The result should be all the records, exact and complete, without a single picture.
*** Block opens ***
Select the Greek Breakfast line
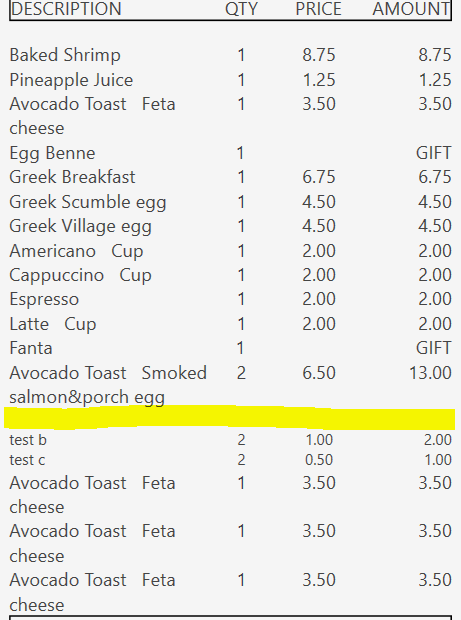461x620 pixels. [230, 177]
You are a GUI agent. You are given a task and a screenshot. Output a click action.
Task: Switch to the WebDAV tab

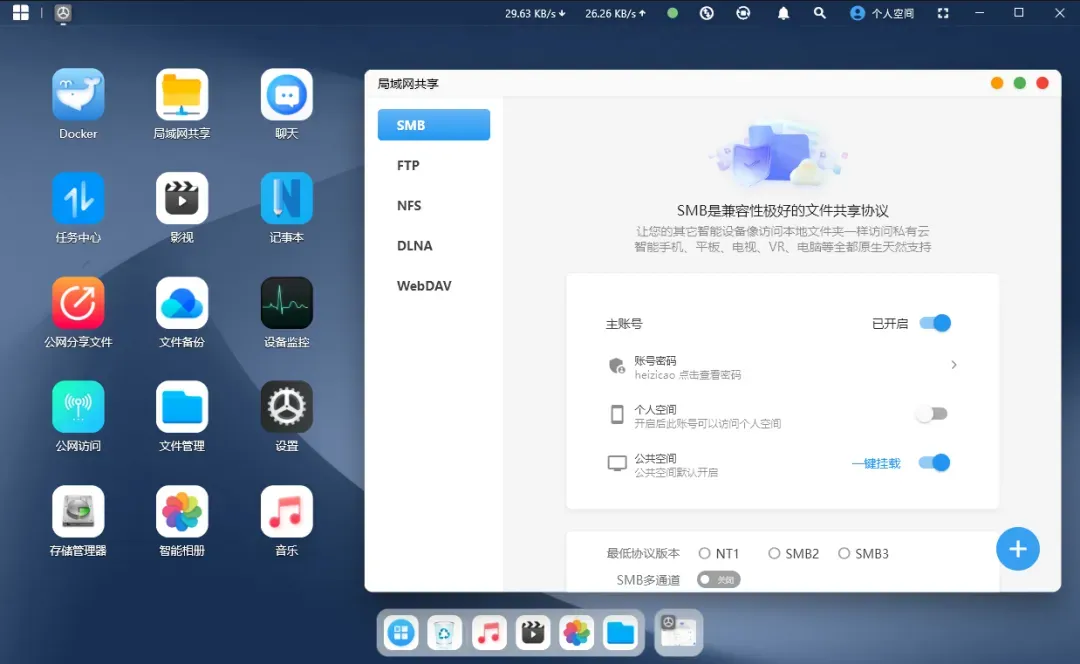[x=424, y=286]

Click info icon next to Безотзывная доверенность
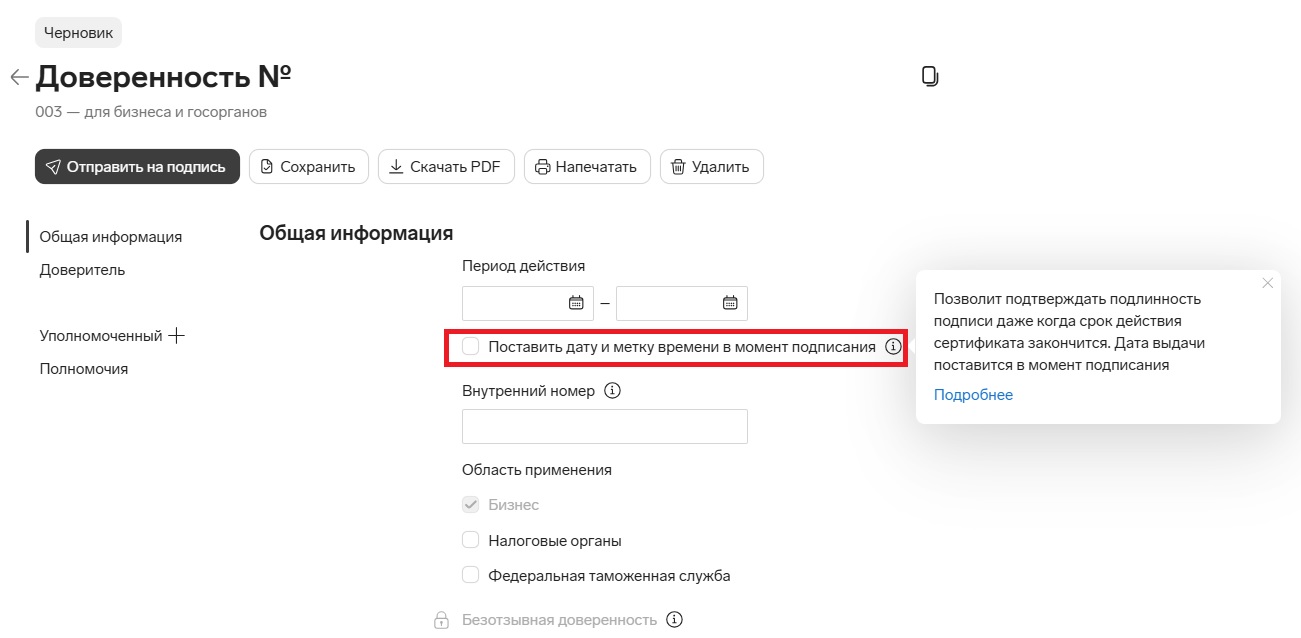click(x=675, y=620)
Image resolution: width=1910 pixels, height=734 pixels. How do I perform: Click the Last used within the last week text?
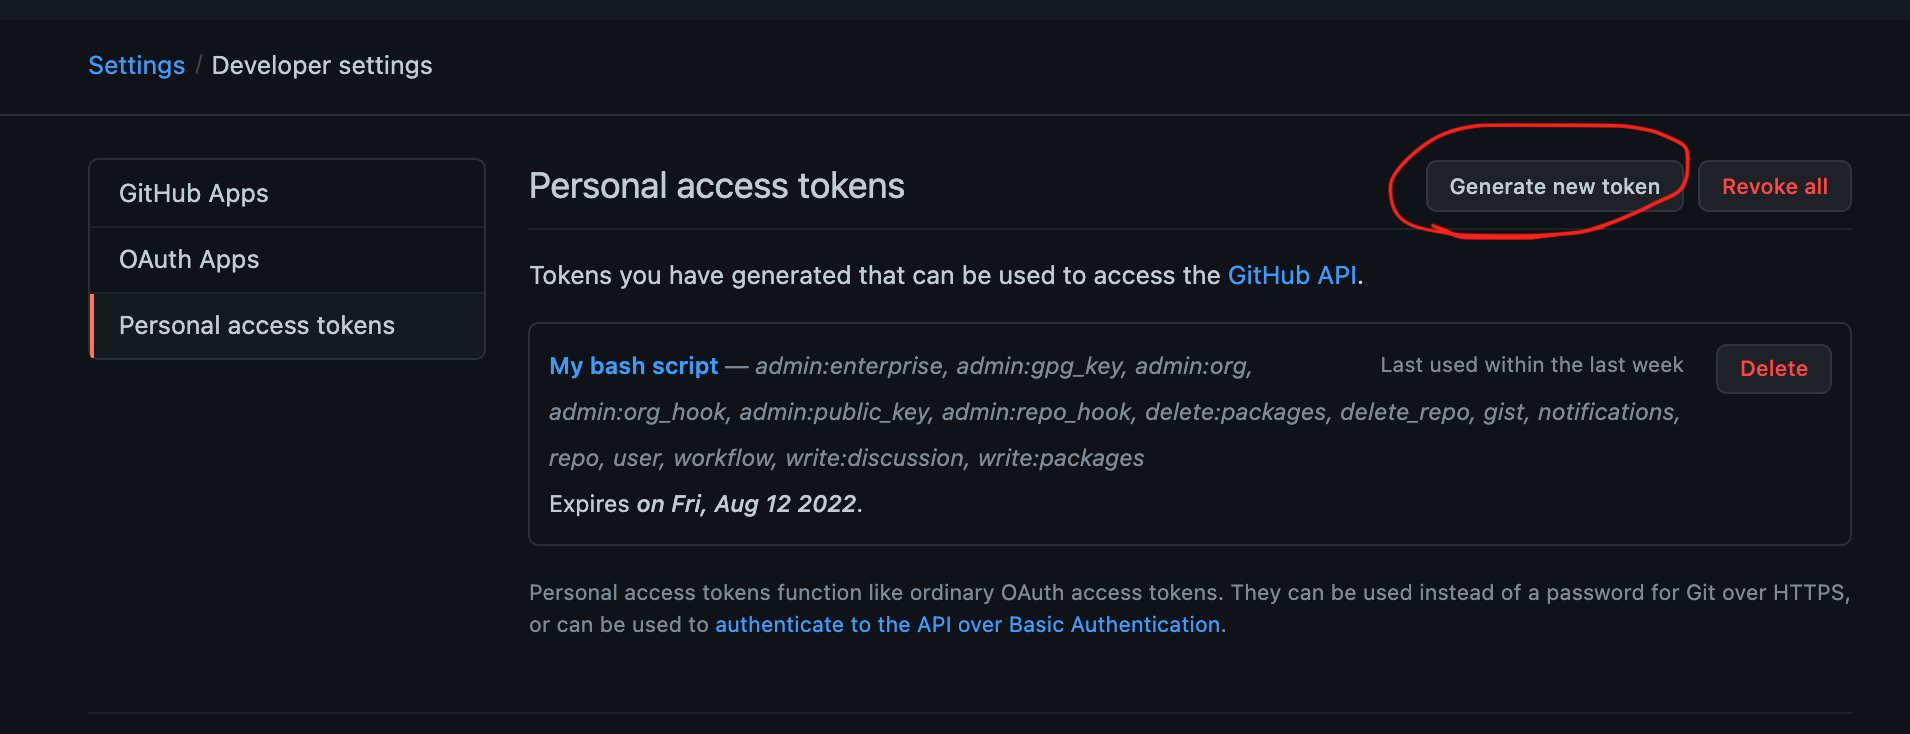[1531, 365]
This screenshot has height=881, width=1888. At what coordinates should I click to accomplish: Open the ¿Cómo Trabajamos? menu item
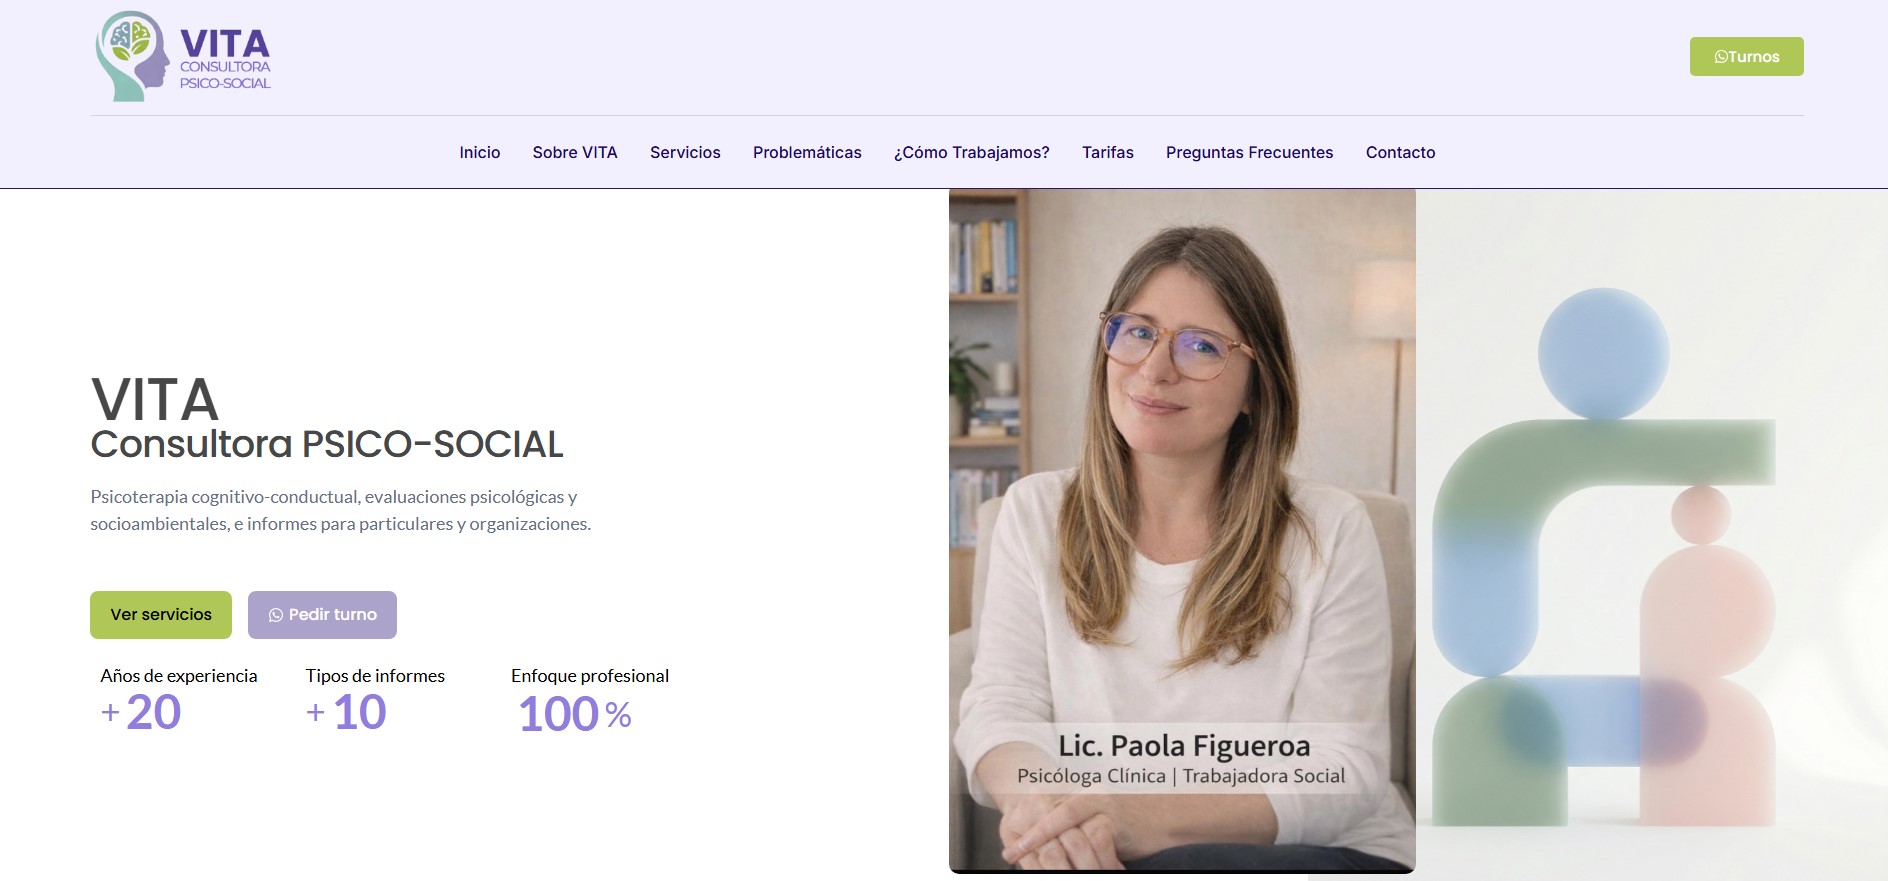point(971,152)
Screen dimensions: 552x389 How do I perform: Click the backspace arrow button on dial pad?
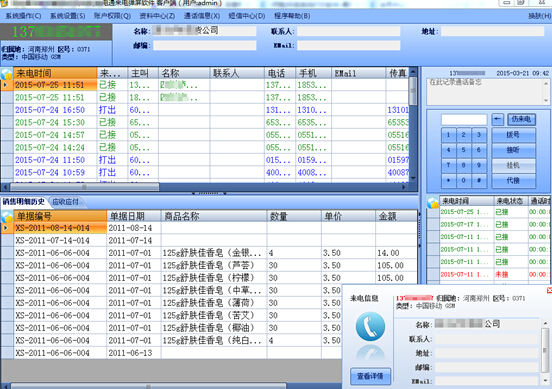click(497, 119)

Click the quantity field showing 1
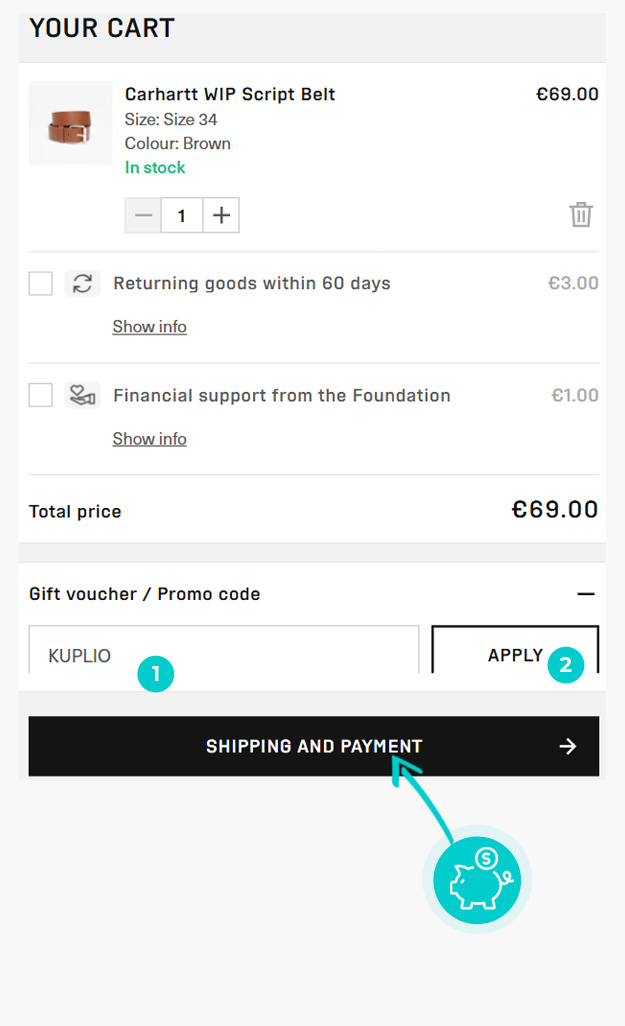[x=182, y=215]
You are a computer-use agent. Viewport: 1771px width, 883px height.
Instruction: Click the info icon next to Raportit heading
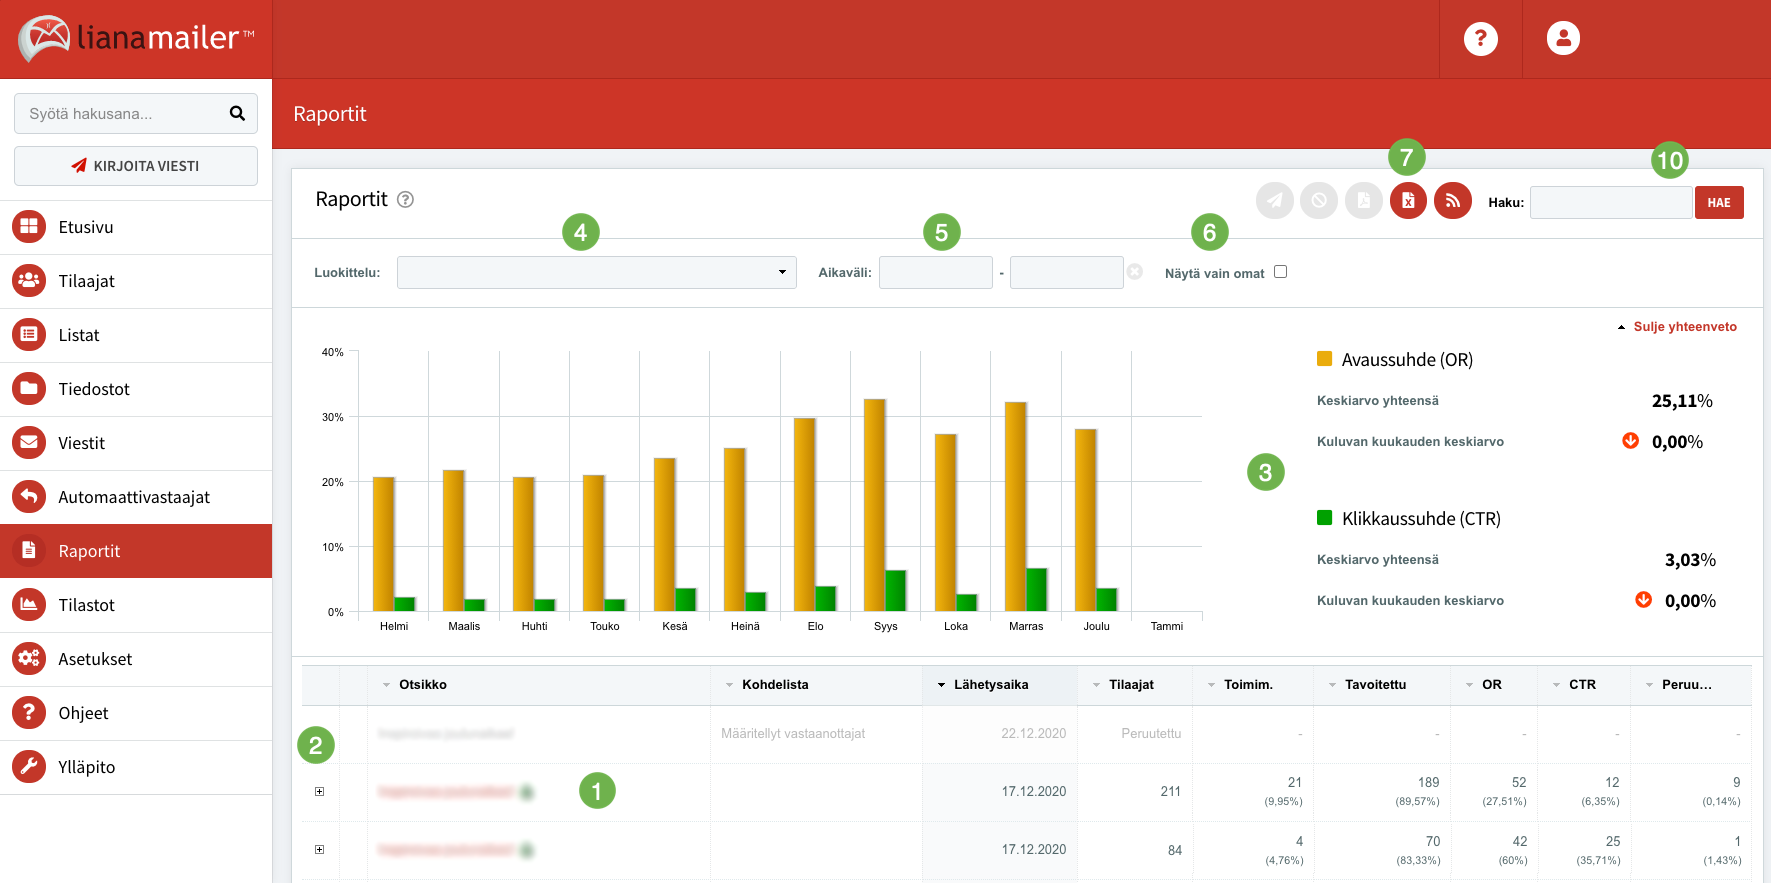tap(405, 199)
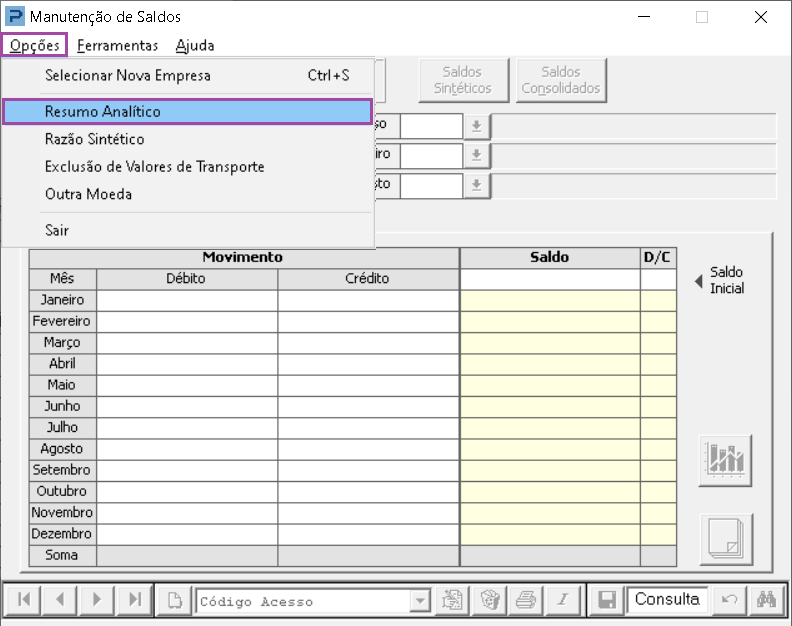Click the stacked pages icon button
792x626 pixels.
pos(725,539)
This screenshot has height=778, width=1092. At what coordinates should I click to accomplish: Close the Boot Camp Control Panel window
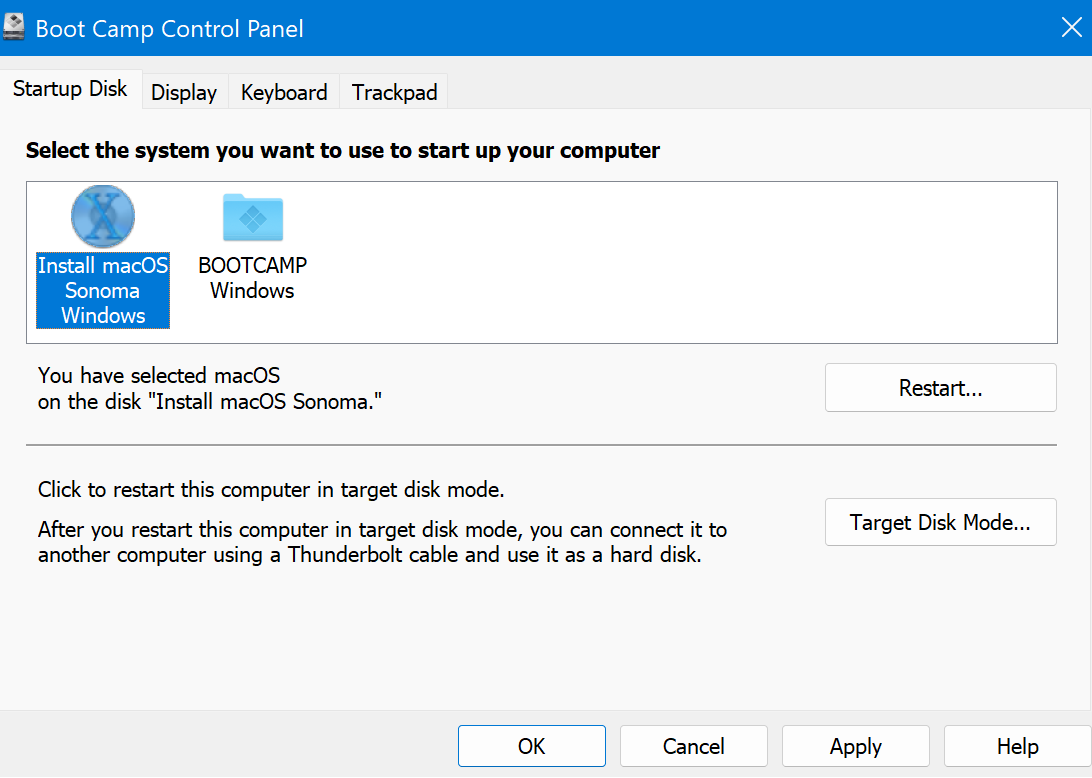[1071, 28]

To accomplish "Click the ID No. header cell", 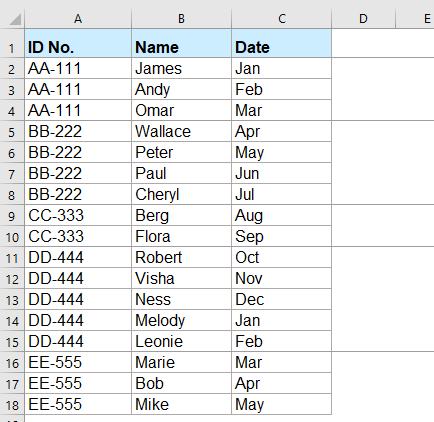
*** Block closes ***
Answer box >>
Select the Greek Breakfast line
461x620 pixels. [230, 177]
You are a GUI agent. You are given a task and a screenshot. Output a click action.
Task: Switch to the WebDAV tab

[x=424, y=286]

Click info icon next to Безотзывная доверенность
click(x=675, y=620)
Image resolution: width=1910 pixels, height=734 pixels. How do I perform: Click the Last used within the last week text?
[1531, 365]
This screenshot has height=881, width=1888. At what coordinates should I click to accomplish: Open the ¿Cómo Trabajamos? menu item
point(971,152)
Screen dimensions: 552x389 How do I perform: Click the backspace arrow button on dial pad?
click(497, 119)

Click the quantity field showing 1
[x=182, y=215]
You are a computer-use agent. Viewport: 1771px width, 883px height.
Instruction: Click the info icon next to Raportit heading
tap(405, 199)
Click the stacked pages icon button
792x626 pixels.
pos(725,539)
This screenshot has height=778, width=1092. At what coordinates should I click to accomplish: Close the Boot Camp Control Panel window
[1071, 28]

To accomplish "Click the ID No. header cell", 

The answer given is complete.